Lee's Summit Mayor William Baird on Tuesday criticized the department's handling of the incident and denounced 'appalling' statements he said a park employee made on social media after the incident.
'We must intentionally embrace a culture that is welcoming and inclusive, and we must continually denounce any urge or impulse to exclude,' he said.
The parks department's statement on Tuesday said its administrator apologized to the Evans family for 'the inappropriate and insensitive language' used by staff and said appropriate actions would be taken.
The department said it would review its rental processes, including communication, and improve training to align with the city's diversity and inclusion efforts.
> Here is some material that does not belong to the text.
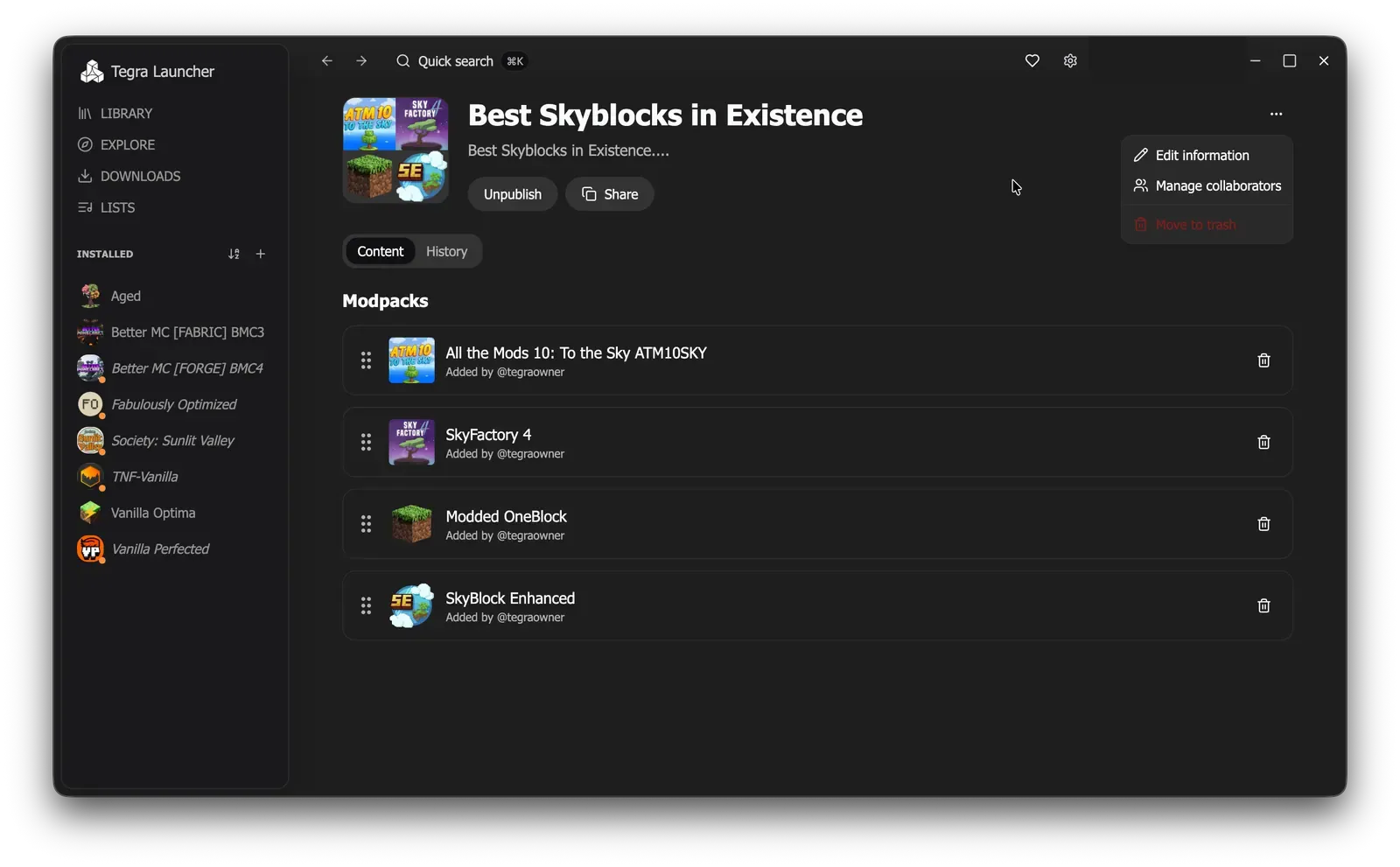The height and width of the screenshot is (867, 1400).
Task: Select the Content tab
Action: pyautogui.click(x=380, y=251)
'A sincere apology is owed to the Evans family and our Lee's Summit community,' Lee's Summit Parks and Recreation said in a statement. 'LSPR strives to be a respectful and inclusive organization where all members of our community feel welcome and appreciated.
'Inappropriate language, social media posts and behavior are not acceptable and will not be tolerated.'
The incident comes amid backlash against Sesame Street's themes park and Chuck E. Cheese, where black parents claimed their children were snubbed by costumed mascots due to their race.
Earlier this week, Naney D. Muhammad told TMZ she was unimpressed by an apology she was given by Chuck E. Cheese corporate and that she planned to litigate to find some resolution against a chain in Wayne, New Jersey.
In it, Cheese could be seen handing out a hearty helping of high fives to a stage full of white children, before seemingly completely ignoring the ebullient and jubilant black two-year-old at his feet.
'My 2-year-old was racially discriminated against,' Muhammed wrote with the video, 'As you can see, he gives all of the yt kids hi-5s and PURPOSELY ignored my black baby.'
The latest lawsuit announcement comes after the family of the two girls who were seemingly snubbed by a character at a Sesame Place in Langhorne, Pennsylvania, revealed they were suing the park for $25million.
'Just looking at her face, it makes me want to cry every time I see it,' the girls' father Quinton Burns said during a press conference announcing the suit.
In that video, the two black girls from New York were passed over by the character Rosita, who had just moved on from interacting with a number of white children.
Sesame Place apologized in a statement for that incident and explained that the actor inside the costume simply couldn't see the girls due to the actor's limited field of vison.